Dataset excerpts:

___

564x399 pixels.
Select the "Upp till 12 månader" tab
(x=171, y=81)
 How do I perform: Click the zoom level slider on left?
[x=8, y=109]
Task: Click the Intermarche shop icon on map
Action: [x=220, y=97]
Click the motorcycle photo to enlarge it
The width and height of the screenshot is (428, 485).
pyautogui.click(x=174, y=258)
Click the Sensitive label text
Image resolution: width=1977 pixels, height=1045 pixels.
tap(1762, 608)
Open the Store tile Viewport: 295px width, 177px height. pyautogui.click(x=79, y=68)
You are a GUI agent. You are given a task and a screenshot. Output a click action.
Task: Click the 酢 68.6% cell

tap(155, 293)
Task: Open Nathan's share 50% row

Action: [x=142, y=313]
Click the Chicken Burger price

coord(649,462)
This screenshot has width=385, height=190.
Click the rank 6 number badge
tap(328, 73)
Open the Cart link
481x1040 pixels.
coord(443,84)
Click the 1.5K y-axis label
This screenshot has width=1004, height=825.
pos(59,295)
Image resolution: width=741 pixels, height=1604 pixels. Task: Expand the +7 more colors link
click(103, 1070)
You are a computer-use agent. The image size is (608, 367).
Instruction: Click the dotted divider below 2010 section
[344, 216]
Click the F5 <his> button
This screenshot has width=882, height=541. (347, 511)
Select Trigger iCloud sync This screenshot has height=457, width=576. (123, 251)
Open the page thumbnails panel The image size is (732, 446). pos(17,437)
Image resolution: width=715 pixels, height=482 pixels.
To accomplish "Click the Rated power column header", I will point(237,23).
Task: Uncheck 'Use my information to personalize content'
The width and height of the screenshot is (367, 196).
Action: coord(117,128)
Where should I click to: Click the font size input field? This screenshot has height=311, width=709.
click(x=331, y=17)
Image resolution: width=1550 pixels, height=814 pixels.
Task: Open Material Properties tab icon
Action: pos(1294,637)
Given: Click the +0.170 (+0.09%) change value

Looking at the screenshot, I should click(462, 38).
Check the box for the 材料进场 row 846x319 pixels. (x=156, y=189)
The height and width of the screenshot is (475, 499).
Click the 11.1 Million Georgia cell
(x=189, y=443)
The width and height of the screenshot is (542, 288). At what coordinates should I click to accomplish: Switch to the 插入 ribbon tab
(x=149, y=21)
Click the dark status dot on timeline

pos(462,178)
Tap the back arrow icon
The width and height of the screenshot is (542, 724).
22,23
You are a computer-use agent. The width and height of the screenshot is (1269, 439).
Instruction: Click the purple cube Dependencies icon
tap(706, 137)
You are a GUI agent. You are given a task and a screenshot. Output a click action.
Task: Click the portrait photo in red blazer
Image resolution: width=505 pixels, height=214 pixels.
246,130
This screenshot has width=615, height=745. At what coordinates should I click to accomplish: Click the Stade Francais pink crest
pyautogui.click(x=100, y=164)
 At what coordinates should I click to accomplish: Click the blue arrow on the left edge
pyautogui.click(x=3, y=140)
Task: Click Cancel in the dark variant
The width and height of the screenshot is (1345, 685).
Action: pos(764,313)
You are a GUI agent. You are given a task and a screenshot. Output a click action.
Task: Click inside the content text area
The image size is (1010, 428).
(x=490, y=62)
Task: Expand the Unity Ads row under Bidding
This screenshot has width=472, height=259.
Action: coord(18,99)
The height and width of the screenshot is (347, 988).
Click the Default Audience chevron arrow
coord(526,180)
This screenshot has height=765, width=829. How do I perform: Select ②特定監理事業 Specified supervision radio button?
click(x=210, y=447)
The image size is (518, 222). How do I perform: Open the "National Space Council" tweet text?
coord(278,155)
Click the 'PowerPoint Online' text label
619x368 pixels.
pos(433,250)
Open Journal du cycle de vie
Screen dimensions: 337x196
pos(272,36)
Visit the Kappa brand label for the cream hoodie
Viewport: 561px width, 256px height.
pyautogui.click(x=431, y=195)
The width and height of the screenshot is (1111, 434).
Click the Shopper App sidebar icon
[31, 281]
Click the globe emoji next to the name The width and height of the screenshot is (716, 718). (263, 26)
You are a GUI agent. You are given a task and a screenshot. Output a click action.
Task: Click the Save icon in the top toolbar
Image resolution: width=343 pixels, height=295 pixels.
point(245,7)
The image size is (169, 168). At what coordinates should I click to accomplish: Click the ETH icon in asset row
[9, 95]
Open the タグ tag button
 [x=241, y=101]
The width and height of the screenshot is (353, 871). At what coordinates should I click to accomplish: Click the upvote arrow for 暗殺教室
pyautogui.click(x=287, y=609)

___

Work order: Could you copy every line from the records that has "photo" in it?

Task solution:
Click the motorcycle photo to enlarge it
Task: Click the portrait photo in red blazer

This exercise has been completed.